Assignment: From the listing below, work out the number of lines containing "text" and give that number without comment.

*** Task material ***

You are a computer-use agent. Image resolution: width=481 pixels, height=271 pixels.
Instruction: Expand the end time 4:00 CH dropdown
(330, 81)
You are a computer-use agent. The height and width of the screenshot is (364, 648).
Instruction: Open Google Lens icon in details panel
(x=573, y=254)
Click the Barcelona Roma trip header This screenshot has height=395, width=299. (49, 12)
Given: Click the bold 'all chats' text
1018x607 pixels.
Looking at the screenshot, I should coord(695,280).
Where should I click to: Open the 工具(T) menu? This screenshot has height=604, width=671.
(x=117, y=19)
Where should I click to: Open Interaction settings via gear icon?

*** End of Task material ***
*** Task material ***

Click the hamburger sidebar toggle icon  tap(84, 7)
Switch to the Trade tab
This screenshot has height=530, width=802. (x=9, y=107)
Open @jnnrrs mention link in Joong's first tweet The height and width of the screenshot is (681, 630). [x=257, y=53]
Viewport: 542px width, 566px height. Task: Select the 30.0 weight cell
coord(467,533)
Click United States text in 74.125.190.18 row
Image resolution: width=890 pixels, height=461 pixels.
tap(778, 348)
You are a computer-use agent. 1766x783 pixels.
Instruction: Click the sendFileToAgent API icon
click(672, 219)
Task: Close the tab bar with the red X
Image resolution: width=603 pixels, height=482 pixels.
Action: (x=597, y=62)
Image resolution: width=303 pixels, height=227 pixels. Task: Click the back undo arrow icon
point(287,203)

*** End of Task material ***
*** Task material ***

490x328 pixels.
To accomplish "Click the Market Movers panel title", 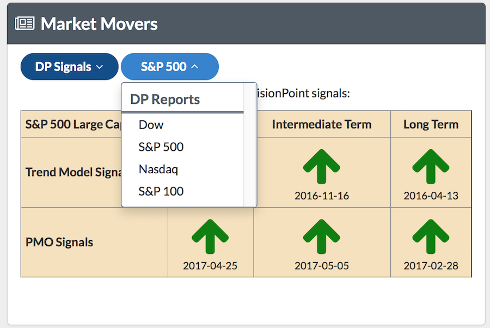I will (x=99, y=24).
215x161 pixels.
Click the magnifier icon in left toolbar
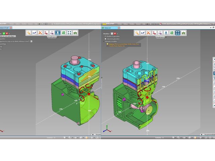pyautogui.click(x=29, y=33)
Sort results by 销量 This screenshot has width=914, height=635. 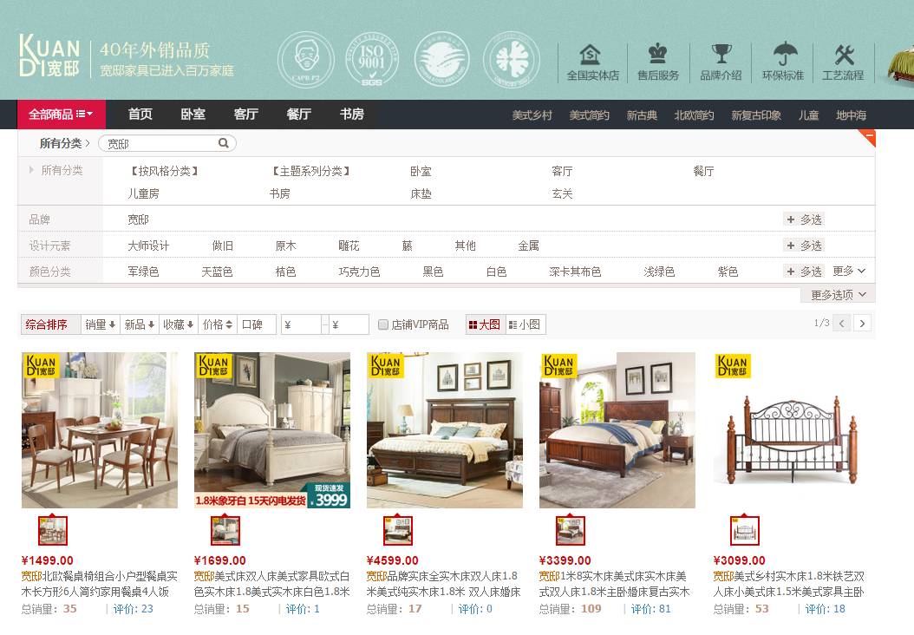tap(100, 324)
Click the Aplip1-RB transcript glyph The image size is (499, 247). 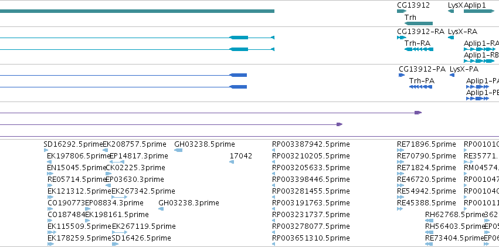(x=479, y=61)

*** End of Task material ***

Written solution: 2